§ Exercise goal: Output the lines as a numbered list, beginning with the line that contains "Describe the element" and continuing through the line that contains "at that location.". Skip any blank lines and leave out the pictures.

§ Data:
━━━━━━━━━━━━━━━━━━━━
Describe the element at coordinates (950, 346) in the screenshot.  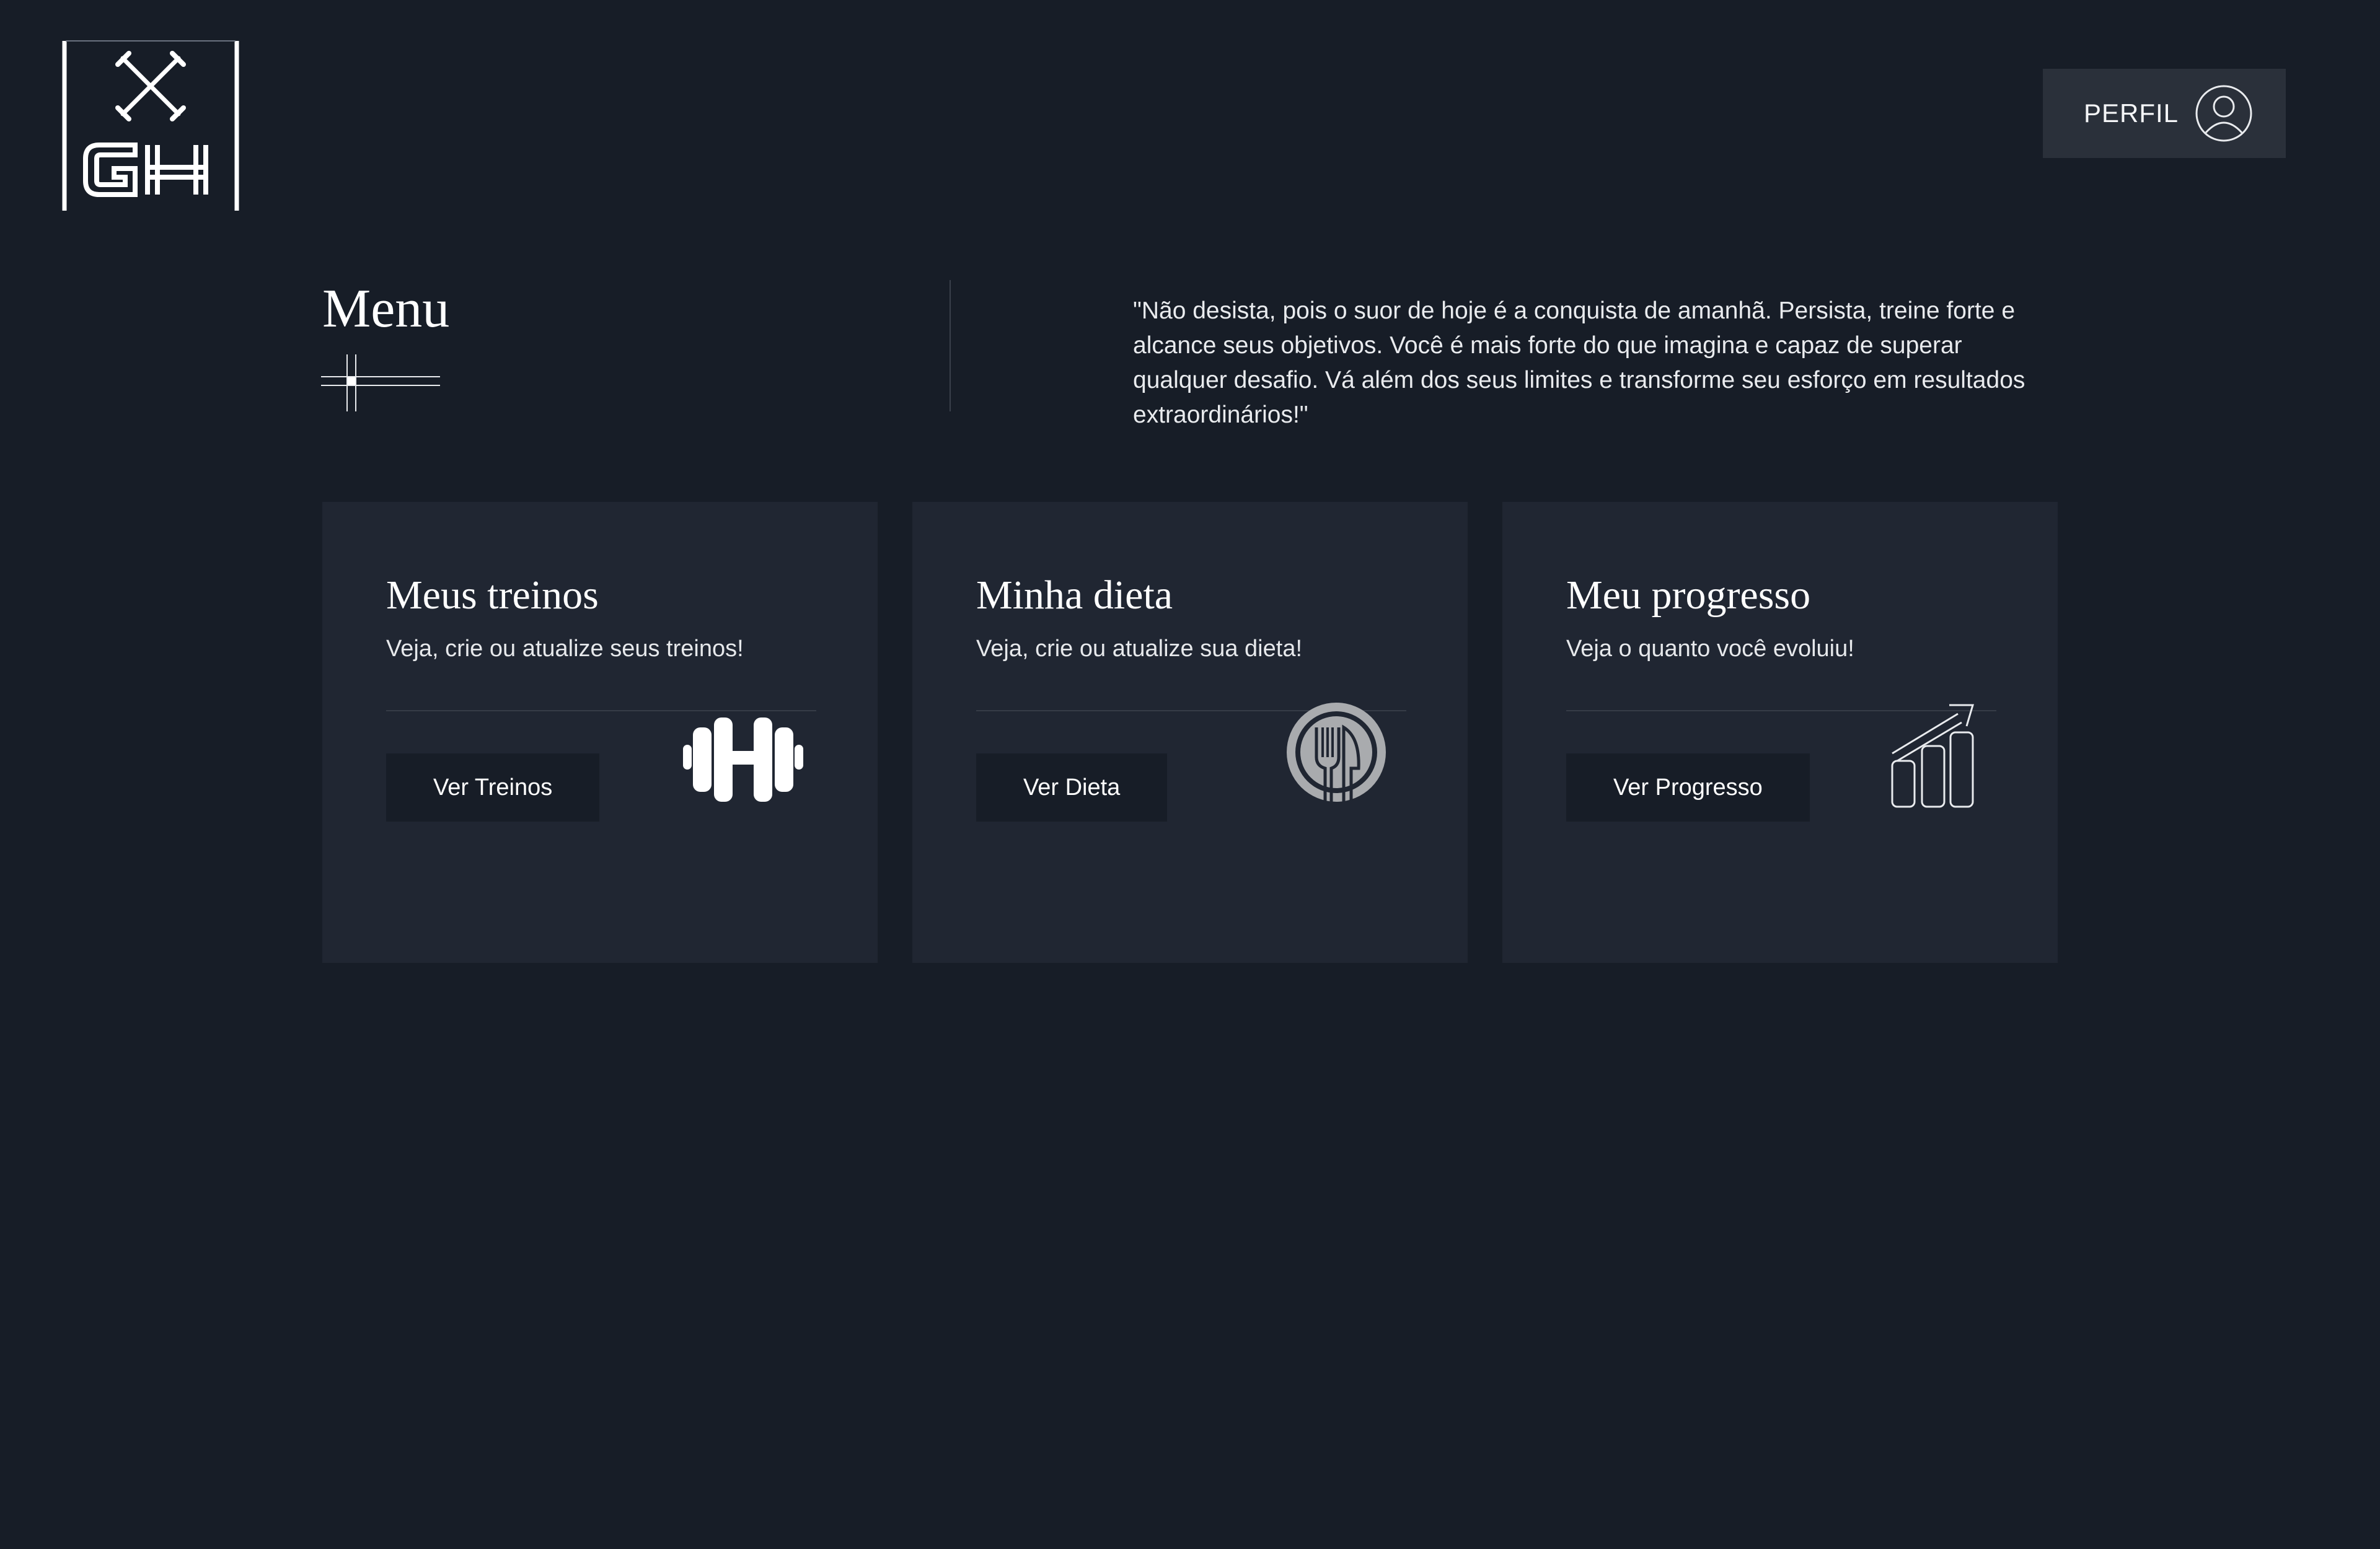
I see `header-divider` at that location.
━━━━━━━━━━━━━━━━━━━━
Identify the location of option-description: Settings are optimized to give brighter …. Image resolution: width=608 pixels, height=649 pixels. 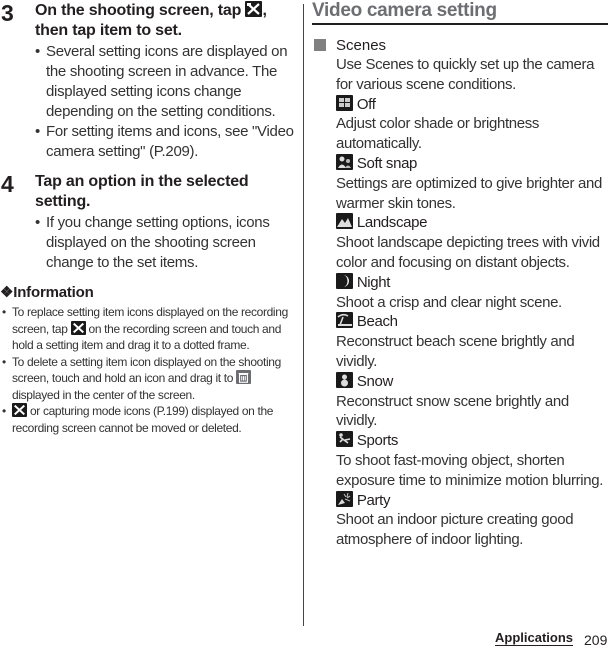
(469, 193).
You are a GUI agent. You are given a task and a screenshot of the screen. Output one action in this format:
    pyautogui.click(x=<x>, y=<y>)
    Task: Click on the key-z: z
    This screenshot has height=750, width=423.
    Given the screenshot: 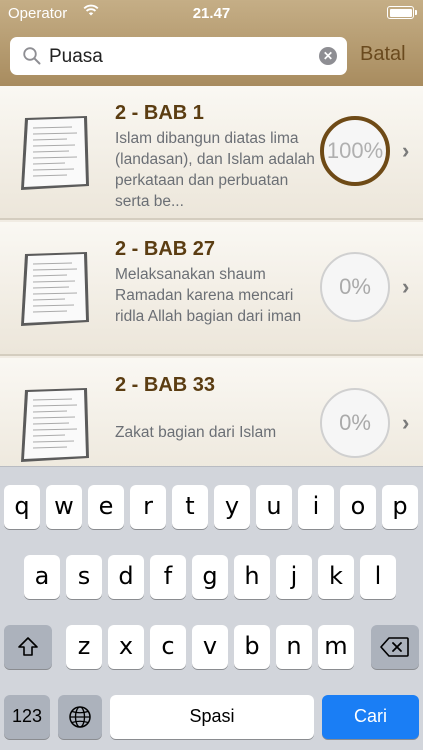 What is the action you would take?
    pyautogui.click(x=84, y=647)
━━━━━━━━━━━━━━━━━━━━
§ Expected answer:
1. Describe the element at coordinates (950, 346) in the screenshot.  
2. I see `header-divider` at that location.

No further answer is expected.